Renata CCS 19/12/2013Fechando o ano com chave de ouro
Uma neta recebe do avô a chave da casa que ele deixou em Esmirna, na Turquia, antes de emigrar para o Brasil, e isto a impulsiona em direção ao passado e decide buscar em terras desconhecidas a própria história. É este o ponto de partida em A CHAVE DE CASA, o belíssimo livro de estréia de Tatiana Salem Levy. Mas o livro não é apenas a busca de suas raízes: ao mesmo tempo em que ela enlaça a busca de sua identidade, há o constante conflito amoroso, a doença e morte da mãe, as questões de migração e exílio com uma densa pitada política, a volta ao passado dos avós, enfim, é sobre amor, medo, memória, doença, sexo e sobre tudo o que importa na vida. Para cada uma é apresentada uma linha narrativa própria, de modo que as histórias são contadas paralelamente, sendo que todas se intercalam, mas seus enredos não são entrelaçados. Os capítulos se alteram de maneira desordenada e são maravilhosamente bem escritos, sejam com poucas palavras ou com passagens mais longas. Os “saltos” no tempo que compõem o relato são tão instigantes que devoramos o livro em poucas horas.

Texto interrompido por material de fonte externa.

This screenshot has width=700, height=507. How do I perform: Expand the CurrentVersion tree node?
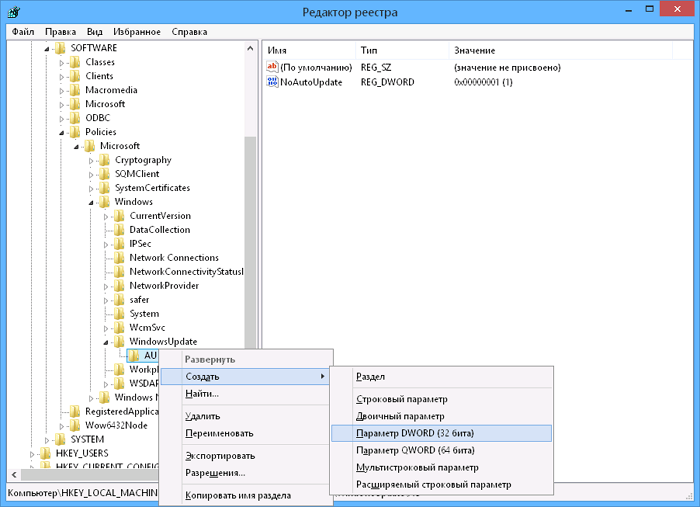pos(105,216)
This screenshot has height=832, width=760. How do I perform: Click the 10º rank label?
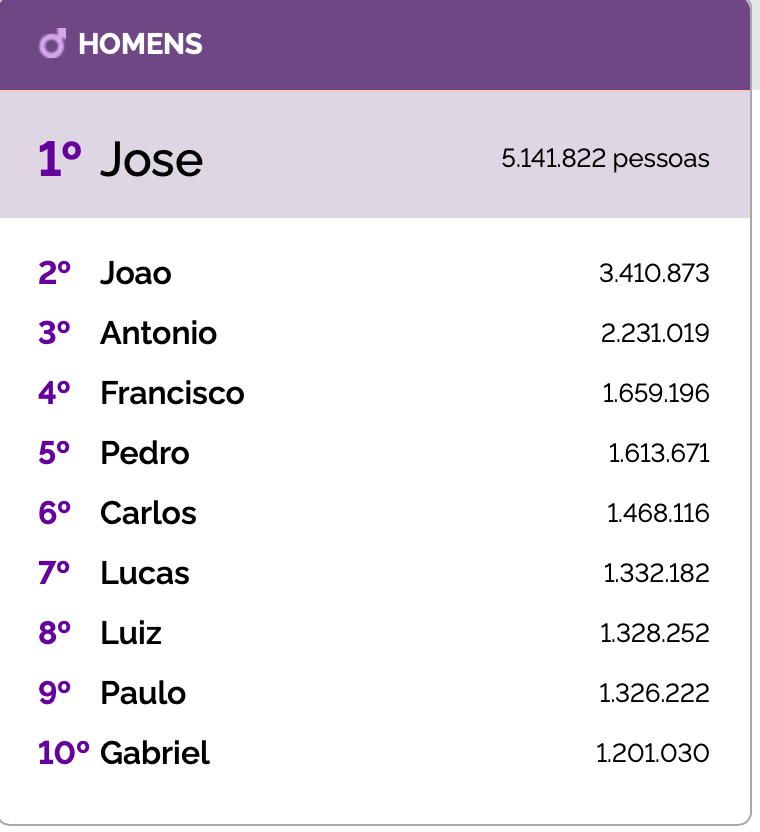(64, 753)
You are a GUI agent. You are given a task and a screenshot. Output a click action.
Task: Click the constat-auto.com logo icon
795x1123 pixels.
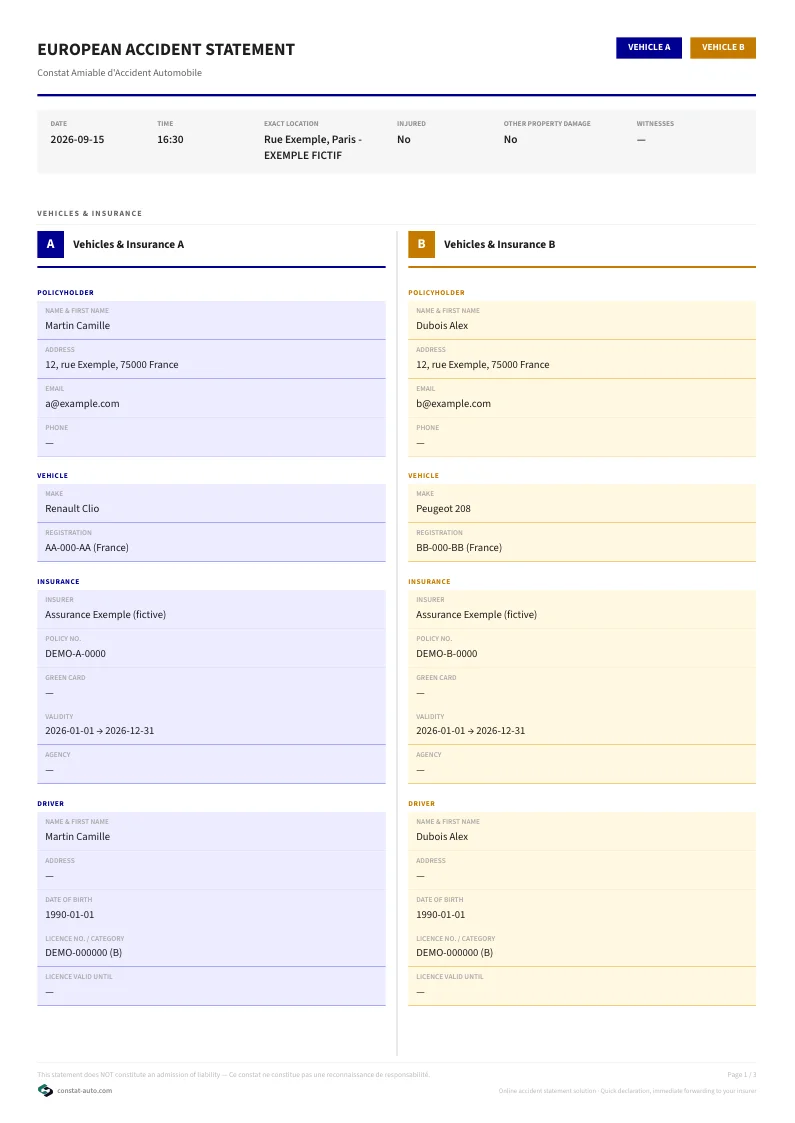pyautogui.click(x=45, y=1090)
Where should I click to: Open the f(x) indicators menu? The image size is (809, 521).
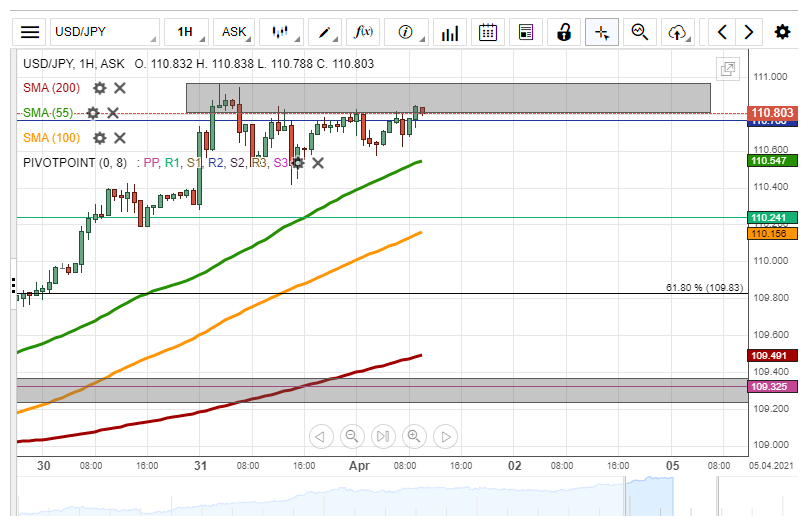[364, 32]

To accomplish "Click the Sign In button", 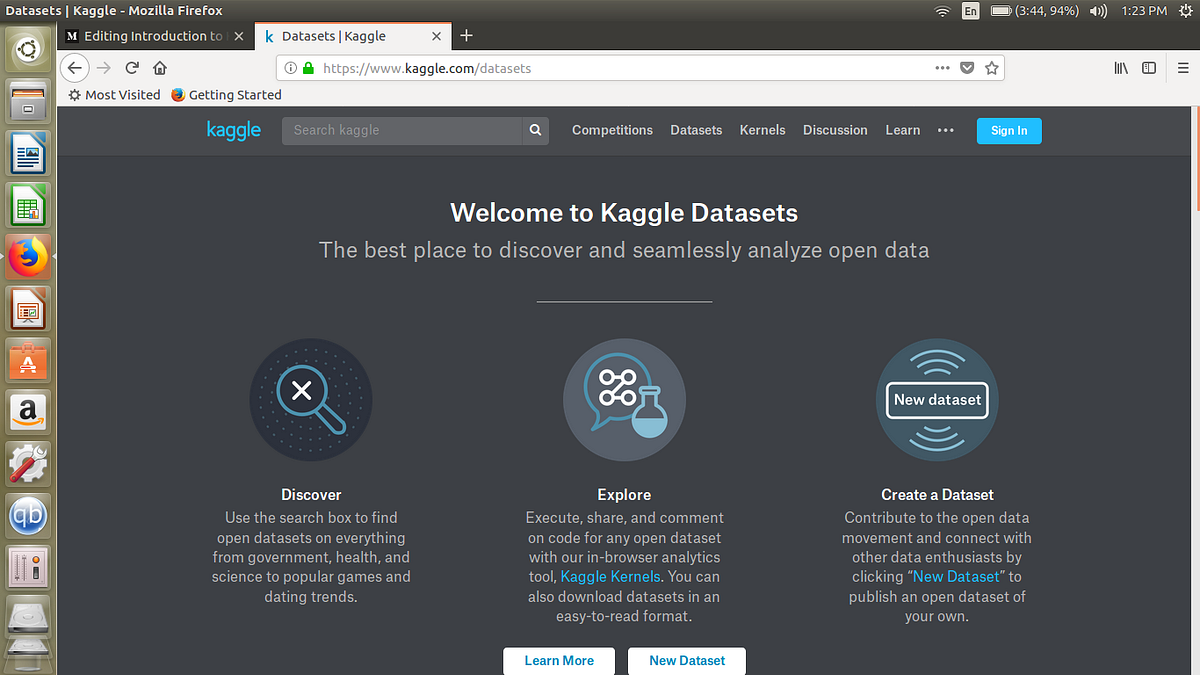I will [1009, 130].
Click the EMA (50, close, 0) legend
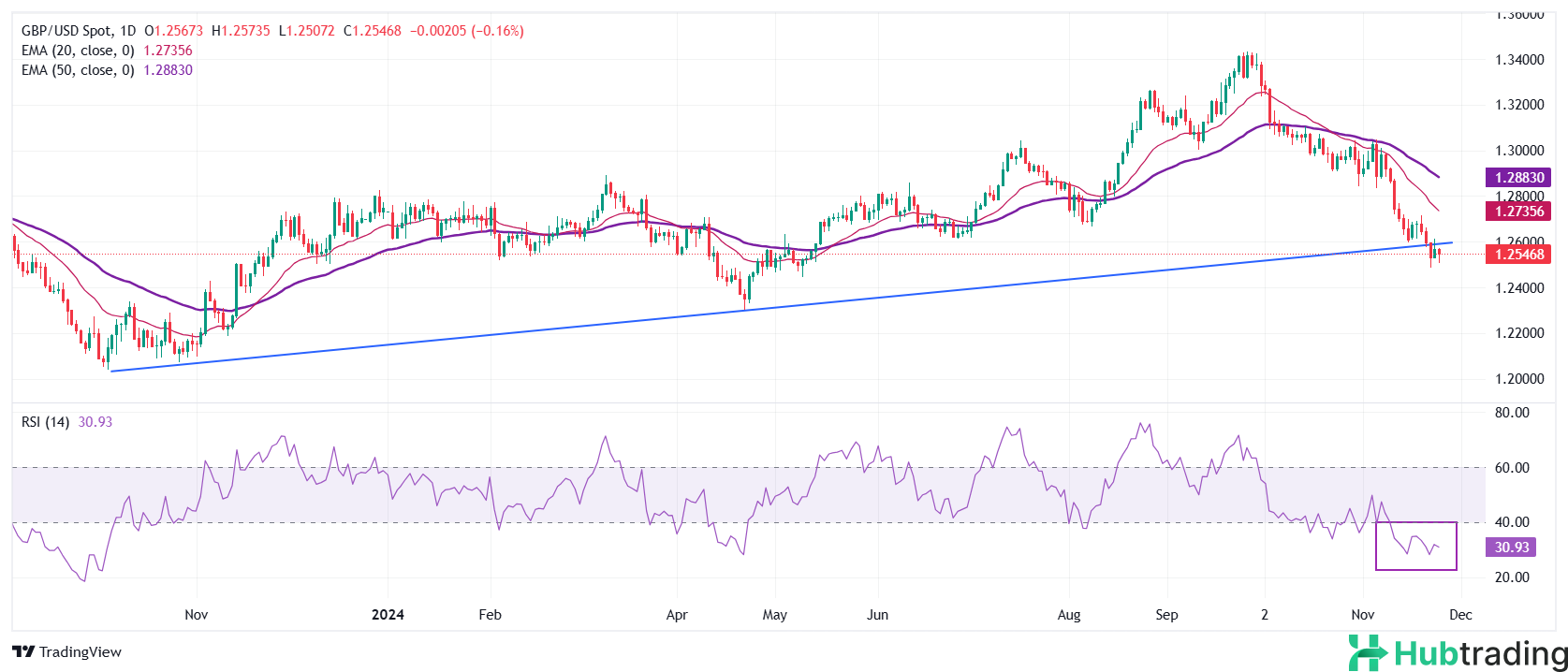1568x672 pixels. [78, 70]
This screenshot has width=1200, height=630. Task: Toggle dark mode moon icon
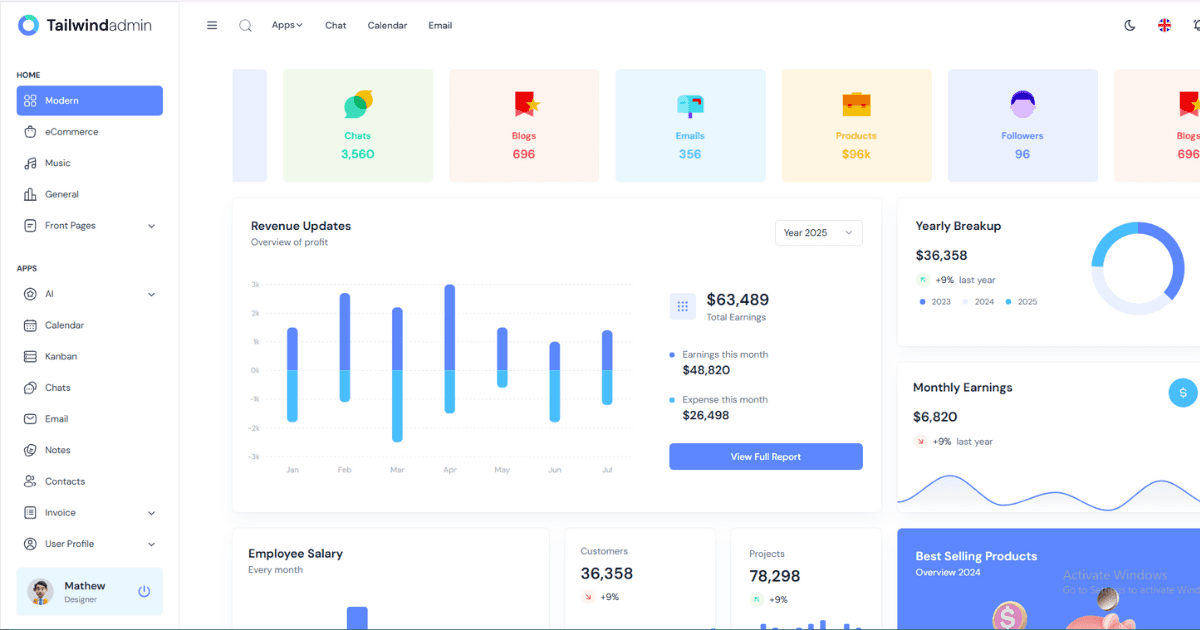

Apesar da narrativa em primeira pessoa, o livro não é autobiográfico: a escrita segura e talentosa de Tatiana usa o material de sua memória e o de sua família de forma criativa, sem a preocupação de narrar os acontecimentos em si, mas usando a carga afetiva destes acontecimentos para construir as várias partes de uma mesma mulher. A grande “sacada” da escritora é a maneira como ela conseguiu entrelaçar toda a narrativa, destruindo as fronteiras entre realidade e ficção, pois mesmo que indiscutivelmente a premissa seja real, a obra é desenvolvida de uma forma que não paramos para pensar no que é real e o que não é. É uma ficção que atrai, encanta e emociona, totalmente desprendida da veracidade dos fatos, docemente apoiada na veracidade dos sentimentos.
O livro é tão maravilhoso, tão bem escrito, tão seguro, tão carismático de se ler que nos encontramos na história com a narradora quando ela desfila épocas e personagens e, na tentativa de entender o seu presente, buscamos também o nosso.
Como é bom encontrar novos grandes autores na literatura brasileira!